**What to produce**
Lay out the records from the start through the line containing "pos(12,248)" as a Markdown table, leaving out blank lines. Use two columns: Row for the row number and Line for the text of that line.

**Entries provided**
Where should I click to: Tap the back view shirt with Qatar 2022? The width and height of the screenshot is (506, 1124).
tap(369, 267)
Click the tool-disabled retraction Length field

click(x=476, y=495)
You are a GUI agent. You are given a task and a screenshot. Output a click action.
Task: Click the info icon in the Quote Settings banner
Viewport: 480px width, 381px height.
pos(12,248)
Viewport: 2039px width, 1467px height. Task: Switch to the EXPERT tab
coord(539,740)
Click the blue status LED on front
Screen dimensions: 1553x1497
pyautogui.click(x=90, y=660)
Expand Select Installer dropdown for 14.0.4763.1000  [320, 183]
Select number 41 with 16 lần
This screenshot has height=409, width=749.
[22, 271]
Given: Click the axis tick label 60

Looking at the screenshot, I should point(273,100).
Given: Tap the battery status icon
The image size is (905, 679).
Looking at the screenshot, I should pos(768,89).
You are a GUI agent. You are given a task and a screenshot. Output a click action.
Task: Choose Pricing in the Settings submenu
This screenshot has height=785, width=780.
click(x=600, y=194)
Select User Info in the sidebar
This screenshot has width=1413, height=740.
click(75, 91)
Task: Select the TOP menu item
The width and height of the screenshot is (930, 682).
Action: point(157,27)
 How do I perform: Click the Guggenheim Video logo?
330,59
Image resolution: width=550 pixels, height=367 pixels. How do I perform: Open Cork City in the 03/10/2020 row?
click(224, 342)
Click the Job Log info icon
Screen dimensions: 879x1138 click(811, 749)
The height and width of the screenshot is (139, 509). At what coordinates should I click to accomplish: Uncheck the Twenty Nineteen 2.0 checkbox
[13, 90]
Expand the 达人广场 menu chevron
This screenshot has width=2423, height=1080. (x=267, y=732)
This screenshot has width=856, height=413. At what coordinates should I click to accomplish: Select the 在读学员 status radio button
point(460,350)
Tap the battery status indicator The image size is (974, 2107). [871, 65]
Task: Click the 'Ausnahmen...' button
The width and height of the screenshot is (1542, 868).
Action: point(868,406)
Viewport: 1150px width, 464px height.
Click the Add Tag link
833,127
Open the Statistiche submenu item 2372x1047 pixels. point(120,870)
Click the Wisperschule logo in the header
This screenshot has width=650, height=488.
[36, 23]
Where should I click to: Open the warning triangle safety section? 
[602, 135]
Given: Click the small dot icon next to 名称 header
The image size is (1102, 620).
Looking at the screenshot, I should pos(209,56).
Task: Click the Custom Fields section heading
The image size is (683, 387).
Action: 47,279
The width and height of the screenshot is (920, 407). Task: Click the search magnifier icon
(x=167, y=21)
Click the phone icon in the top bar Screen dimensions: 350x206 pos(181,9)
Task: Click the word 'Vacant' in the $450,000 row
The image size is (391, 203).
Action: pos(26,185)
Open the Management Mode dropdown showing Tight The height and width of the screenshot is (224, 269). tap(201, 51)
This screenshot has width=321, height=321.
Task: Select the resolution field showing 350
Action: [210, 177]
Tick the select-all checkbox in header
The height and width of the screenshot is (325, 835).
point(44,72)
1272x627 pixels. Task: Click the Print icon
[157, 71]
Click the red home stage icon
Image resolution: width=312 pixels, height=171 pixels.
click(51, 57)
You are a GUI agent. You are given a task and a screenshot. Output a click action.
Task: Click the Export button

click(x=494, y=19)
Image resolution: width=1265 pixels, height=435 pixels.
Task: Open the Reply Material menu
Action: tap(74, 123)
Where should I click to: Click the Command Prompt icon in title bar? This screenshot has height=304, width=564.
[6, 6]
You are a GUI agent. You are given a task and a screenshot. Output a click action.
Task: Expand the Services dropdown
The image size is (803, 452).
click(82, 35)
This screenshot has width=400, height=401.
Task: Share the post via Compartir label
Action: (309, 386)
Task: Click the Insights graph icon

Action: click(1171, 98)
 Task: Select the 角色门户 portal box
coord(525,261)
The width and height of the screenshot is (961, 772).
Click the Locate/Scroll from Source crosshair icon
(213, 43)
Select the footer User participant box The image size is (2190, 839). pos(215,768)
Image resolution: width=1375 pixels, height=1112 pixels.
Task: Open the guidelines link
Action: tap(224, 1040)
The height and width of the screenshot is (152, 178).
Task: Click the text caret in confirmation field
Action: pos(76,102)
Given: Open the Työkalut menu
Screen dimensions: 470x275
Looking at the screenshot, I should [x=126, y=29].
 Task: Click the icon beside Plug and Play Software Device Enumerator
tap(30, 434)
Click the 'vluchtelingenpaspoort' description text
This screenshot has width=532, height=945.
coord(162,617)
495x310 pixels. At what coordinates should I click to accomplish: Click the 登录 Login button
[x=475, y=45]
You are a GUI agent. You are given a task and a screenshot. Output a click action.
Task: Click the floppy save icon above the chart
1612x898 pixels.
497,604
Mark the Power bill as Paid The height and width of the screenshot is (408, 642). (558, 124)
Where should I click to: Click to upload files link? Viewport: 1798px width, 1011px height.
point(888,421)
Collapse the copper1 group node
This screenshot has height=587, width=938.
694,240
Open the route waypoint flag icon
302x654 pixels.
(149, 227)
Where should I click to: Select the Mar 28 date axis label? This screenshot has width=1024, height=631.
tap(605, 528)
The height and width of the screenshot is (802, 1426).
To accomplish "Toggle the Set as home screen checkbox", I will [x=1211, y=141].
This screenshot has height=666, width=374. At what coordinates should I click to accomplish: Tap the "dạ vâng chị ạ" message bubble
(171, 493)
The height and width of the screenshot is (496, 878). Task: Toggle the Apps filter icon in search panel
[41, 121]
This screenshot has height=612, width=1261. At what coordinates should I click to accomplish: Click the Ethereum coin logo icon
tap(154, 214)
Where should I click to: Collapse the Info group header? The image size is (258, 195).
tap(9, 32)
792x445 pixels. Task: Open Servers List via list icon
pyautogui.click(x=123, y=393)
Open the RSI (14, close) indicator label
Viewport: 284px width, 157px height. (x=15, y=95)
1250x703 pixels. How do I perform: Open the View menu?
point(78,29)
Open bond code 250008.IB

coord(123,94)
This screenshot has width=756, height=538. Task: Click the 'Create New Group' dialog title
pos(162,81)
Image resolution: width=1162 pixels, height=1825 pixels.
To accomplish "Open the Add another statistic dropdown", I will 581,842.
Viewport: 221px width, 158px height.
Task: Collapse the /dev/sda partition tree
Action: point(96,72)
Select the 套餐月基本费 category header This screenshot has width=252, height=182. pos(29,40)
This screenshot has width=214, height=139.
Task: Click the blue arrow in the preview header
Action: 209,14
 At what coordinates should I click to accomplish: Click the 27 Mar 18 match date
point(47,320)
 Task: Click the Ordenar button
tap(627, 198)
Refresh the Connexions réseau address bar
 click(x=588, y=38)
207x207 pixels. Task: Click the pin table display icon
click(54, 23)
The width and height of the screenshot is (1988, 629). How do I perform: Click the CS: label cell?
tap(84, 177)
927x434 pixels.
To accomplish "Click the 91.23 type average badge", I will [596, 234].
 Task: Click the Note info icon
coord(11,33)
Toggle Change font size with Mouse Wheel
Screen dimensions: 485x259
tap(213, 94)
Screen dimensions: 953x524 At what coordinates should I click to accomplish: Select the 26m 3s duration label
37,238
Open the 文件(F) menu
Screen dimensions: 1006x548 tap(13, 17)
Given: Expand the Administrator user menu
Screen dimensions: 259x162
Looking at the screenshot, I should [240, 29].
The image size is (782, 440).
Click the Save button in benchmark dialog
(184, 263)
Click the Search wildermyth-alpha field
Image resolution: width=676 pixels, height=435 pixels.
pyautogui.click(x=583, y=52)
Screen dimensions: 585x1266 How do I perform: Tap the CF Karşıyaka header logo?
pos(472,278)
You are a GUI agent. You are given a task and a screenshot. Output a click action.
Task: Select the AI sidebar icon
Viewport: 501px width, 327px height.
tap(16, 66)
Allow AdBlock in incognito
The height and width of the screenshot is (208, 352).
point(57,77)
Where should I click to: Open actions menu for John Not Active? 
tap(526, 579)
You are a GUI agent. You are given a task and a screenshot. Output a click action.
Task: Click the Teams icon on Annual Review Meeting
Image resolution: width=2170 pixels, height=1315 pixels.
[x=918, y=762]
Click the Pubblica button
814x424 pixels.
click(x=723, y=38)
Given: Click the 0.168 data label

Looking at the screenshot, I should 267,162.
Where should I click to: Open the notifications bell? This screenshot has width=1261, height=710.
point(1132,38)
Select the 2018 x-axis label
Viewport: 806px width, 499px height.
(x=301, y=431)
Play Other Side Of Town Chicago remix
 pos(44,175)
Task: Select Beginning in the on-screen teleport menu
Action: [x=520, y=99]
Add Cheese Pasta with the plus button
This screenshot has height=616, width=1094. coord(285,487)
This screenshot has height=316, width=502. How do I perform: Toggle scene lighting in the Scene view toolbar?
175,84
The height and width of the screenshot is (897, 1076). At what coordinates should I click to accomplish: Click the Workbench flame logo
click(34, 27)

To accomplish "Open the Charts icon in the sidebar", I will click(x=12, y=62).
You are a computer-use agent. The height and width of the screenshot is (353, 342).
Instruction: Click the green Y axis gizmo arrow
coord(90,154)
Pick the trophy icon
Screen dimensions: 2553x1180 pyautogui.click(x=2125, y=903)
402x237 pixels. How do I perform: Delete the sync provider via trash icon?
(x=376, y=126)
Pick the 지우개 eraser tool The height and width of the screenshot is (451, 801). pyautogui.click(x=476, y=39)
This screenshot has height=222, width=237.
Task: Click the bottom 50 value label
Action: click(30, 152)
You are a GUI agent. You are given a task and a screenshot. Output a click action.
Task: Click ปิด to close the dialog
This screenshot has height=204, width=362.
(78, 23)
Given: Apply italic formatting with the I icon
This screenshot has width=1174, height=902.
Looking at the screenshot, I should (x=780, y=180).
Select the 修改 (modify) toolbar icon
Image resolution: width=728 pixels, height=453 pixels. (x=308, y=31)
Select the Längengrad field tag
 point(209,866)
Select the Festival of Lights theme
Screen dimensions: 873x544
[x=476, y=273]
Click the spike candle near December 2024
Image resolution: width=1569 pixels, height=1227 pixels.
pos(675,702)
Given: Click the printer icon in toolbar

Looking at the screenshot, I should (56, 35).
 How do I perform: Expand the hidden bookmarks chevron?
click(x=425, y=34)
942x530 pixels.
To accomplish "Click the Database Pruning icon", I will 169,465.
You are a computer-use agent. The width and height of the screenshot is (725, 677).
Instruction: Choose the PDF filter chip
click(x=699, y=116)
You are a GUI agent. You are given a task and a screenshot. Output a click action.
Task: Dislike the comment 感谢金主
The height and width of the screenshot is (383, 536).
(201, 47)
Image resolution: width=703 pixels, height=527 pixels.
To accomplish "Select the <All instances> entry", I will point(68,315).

**Exercise answer**
| Row | Line |
|---|---|
| 1 | Where should I click to: Tap the back view shirt with Qatar 2022? The width and height of the screenshot is (506, 1124). |
| 2 | tap(369, 267) |
| 3 | Click the tool-disabled retraction Length field |
| 4 | click(x=476, y=495) |
| 5 | You are a GUI agent. You are given a task and a screenshot. Output a click action. |
| 6 | Task: Click the info icon in the Quote Settings banner |
| 7 | Viewport: 480px width, 381px height. |
| 8 | pos(12,248) |